Oh, and with all my batches of chicks and poults, after the first couple days I was putting in the hay "dust", seeds and tiny bits that shook out into the wheelbarrow after feeding the horses. They loved that stuff and would all jump in, scratch away and snarf it up. And after a week or so I was putting in pulled-up clover and grass with the dirt still on the roots. I was sprinkling a pinch of sand on their feeders every time I filled them, to make sure they had grit. When they were fully feathered out, they went out into hoop chicken tractors on grass. The turks I have left are living in the winter coop with my laying hens. I am in northern Idaho and it's flippin' cold here in the winter, it gets down to -20 at times (not too often thank goodness). The winter coop arrangement (two hoop coops attached to a small shed) is unheated and uninsulated, and all the birds including the turks perch on the branches I installed in the hoops, rather than those in the shed where I would think they would be more protected from the elements. I have gotten a bit of frozen comb on the chickens now and then but they come out of it, and I've only ever had three adult birds die, which were injured (bum legs) to begin with and therefore weaker.

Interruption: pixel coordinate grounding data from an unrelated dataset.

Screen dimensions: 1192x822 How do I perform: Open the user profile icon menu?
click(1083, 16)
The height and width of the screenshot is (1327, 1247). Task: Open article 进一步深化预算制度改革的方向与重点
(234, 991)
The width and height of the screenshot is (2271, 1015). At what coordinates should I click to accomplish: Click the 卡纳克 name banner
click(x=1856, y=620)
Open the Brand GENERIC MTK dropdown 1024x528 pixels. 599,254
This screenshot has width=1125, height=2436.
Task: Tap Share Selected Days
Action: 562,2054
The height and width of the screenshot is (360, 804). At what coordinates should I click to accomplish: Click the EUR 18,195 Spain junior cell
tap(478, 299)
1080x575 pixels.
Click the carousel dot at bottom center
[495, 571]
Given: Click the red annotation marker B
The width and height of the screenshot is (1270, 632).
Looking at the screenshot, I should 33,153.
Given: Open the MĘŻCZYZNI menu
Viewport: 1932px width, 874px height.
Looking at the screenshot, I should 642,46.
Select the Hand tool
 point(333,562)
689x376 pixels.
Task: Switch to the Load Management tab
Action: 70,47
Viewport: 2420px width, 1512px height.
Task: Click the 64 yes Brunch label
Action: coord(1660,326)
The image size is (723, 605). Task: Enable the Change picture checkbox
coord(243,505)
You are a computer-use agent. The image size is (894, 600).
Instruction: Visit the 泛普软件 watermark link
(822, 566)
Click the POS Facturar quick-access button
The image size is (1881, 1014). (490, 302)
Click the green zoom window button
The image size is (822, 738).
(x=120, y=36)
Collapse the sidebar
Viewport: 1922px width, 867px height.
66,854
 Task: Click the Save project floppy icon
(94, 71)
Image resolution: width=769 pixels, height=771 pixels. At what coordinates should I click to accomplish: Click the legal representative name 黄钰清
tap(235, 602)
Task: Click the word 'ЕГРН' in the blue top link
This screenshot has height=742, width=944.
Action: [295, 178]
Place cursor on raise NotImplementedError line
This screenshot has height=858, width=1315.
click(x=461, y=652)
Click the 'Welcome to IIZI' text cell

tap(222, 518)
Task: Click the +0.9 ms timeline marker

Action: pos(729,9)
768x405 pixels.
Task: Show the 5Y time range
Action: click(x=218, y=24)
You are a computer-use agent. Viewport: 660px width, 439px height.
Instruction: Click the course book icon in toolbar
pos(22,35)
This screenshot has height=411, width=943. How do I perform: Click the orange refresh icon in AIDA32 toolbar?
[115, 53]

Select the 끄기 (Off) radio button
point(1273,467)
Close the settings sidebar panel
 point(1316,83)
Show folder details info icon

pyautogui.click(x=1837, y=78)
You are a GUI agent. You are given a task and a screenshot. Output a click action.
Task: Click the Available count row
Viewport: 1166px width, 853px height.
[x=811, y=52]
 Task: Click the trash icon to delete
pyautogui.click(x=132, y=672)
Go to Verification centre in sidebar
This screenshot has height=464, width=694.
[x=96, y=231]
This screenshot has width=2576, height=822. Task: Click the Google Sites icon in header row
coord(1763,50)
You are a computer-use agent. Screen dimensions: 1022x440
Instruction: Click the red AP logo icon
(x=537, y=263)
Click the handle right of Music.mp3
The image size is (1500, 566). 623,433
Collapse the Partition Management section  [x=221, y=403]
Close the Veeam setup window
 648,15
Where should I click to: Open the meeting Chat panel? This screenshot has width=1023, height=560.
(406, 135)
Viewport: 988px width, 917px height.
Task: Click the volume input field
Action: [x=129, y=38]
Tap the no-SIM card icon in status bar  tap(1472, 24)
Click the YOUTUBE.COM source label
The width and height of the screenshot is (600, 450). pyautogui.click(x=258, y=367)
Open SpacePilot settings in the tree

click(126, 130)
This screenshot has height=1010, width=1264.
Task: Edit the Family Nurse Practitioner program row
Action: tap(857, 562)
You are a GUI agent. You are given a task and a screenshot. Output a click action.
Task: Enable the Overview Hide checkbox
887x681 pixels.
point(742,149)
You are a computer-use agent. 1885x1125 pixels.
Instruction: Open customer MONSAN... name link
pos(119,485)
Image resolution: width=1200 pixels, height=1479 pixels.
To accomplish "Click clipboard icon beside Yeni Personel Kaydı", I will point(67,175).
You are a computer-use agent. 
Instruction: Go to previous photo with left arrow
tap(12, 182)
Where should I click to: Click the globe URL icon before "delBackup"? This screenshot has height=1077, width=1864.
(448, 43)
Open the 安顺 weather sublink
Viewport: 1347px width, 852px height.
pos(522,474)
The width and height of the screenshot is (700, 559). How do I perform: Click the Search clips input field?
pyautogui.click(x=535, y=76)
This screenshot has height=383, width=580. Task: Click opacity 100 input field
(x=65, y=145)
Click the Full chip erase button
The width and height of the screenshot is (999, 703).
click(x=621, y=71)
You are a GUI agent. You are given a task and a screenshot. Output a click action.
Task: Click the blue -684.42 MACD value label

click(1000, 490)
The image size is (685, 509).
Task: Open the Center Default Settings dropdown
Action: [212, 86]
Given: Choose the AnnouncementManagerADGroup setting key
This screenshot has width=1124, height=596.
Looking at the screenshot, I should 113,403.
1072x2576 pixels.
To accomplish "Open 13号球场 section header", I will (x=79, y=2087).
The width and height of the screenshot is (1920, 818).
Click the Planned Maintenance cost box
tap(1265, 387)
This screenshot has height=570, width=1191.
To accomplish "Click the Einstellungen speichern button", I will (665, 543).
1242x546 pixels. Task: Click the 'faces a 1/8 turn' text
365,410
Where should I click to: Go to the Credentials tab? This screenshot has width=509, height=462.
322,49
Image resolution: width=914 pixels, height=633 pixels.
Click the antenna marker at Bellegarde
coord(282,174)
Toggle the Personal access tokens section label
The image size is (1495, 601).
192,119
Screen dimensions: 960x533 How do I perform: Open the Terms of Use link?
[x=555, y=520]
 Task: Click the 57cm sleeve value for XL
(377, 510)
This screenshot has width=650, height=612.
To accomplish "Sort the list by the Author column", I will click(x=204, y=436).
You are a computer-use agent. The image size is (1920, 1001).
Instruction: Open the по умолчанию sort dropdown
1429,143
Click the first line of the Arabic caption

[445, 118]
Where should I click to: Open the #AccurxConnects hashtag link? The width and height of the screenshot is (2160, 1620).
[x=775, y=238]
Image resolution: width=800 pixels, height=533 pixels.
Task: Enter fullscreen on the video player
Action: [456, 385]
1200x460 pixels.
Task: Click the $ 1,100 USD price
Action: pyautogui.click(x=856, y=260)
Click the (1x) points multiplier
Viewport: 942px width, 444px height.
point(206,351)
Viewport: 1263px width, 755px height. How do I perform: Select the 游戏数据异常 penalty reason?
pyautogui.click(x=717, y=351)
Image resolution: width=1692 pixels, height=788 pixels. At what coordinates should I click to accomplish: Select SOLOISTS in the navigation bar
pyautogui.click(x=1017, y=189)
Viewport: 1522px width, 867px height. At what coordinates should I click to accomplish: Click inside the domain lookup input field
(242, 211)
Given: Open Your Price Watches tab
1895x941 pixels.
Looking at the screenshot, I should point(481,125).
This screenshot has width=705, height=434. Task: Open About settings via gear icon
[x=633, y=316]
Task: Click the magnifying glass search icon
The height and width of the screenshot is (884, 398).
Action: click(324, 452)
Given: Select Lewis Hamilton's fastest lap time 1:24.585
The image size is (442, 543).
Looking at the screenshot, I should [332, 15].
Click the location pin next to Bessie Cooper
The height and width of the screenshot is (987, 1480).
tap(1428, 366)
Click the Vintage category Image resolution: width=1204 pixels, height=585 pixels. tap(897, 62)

My chick pen was large enough for the amount of birds I had, after they began feathering out the chicks would spread out all over and some would fly up and perch on the top of the brooder box. They never seemed crowded.


----------



## Pat (Jul 24, 2004)

I had just about given up on turkey poults (had about a 20% live rate)... when I opened a catalog from Ideal http://www.ideal-poultry.com/ and they suggested raising 4 or 5 chicks with the poults... (I'm in Turkey Factory country, and to have chickens is forbiden... to the point that I can't even visit someone who has a turkey factory because of the "stuff" on my boots).

I tried it, and went from 20% live rate to 20% die rate. (but only a couiple of chicks!) When I've tried adding 5 or 8 poults to 25 chicks I'm back to the 20% live rate. 

Usually what I do is buy the poults, and the day they arrive go to the feed store or somewhere that is selling chicks, and buy 4 or 5.

If that is impossible, and if you have 2 brood chambers, I'd order chicks for the same delivery as the poults, and move 4 or 5 of the chicks into the poult chamber.... don't know why having mostly chicks gives the bad rate, but it sure does for me.

Pat


----------